Passing state is only half of the issue, since what’s really important is to pass sockets. In Linux there are 3 options for this:

  • Spawn new process as child from original one and make it inherit file descriptors for our sockets, this would also work on Windows too;

  • Pass file descriptors via unix socket, in that case our process isn’t required to be child of original one;

  • Use pidfd_getfd() syscall, which is very new and available only since Linux 5.6 kernel.

Also, I probably have to mention that you can’t pass socket via /proc/<pid>/fd/<fd> (that was the reason for adding pidfd_getfd syscall).

So let’s proceed, here I will describe first one since it’s easier to implement ;)
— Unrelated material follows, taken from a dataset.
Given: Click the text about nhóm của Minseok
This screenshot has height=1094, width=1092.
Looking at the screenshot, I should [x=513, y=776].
When our app will receive SIGUSR2 signal (I made it similar to nginx) it will call the following update method:

def update(self, sig, frame):
    rfd, wfd = os.pipe()
    os.set_inheritable(rfd, True)
    os.set_inheritable(0, True)
    os.set_inheritable(1, True)
    os.set_inheritable(2, True)

    for sock in (self.rsocks | self.wsocks | self.xsocks):
        sock.set_inheritable(True)

    pid = os.fork()
    if pid < 0:
        # error, fork isn't working
        return

    if pid == 0:
        env = os.environ
        env['HOT_SWAP'] = str(rfd)
        os.execve(__file__, sys.argv, env)
    else:
        try:
            os.write(wfd, self.json_state().encode("utf8"))
        finally:
            os.close(wfd)

        sys.exit(0)

It will first create pipe pair (reading and writing descriptors) and make reading descriptors inheritable, so child process could read from this pipe. We will use this pipe to pass application state. Also, we will make each socket descriptor inheritable too for the same reason. Then, we create a new process via os.fork(), in a child process it will return 0 and for parent it will return child PID. Then, in the parent process it will start writing application state into a pipe, while in a child process we will set environment HOT_SWAP to a descriptor with an app state and after that will do execve to a same executable file that was launched with the same arguments.

After execve our new child process will check HOT_SWAP environment and if it contains valid descriptor it will read application state from there, otherwise it will initialize initial empty state.

def run(self):
    state_fd = os.getenv('HOT_SWAP', None)
    if state_fd is not None:
        try:
            state_fd = int(state_fd)
        except ValueError:
            state_fd = None

    if state_fd is not None:
        self.read_state(state_fd)
    else:
        self.init_state()

    signal.signal(signal.SIGUSR2, self.update)

    try:
        self.reactor()
    except KeyboardInterrupt:
        self.close()

You can check full code here. Also I made another asciicast with our python example:

SystemD Helpers

Also, I have to mention that systemd has some helpers that can help you create applications that doing live update. I mean sd_pid_notify_with_fds function, which allows you to pass file descriptors using FDSTORE=1 state variable to service manager, later these descriptors could be read by sd_listen_fds_with_names or sd_listen_fds. For more information about this check manual for sd_pid_notify_with_fds and sd_listen_fds.

Is it really like in Erlang ?

Watchful reader could complain that my Python example isn’t fully similar to Erlang example, since when my example is doing update it stops serving clients till it is fully updated. So my Python example has small pause, while Erlang example has no pause and this might be critical for latency sensitive applications. But, since it was just an example, I’ve tried to make it as simple as possible and in real world case it would be possible to implement smarter way for passing state and file descriptors which will reduce this pause. For example, we could pass sockets and their state one by one, so they will gradually migrate to a new process and this will greatly reduce this pause.

Is any library or framework that could make this easier ?

As in Erlang, where hot code swap is tightly integrated into OTP platform, similar things could be done for Python, but unfortunately I don’t know any framework or library which does this, moreover a lot of popular networking Python libraries maintain some hidden state, so these libraries should be modified for use case like this.

Update: I also recommend you to check CloudFlare Blog Post about this topic where they provided Go examples.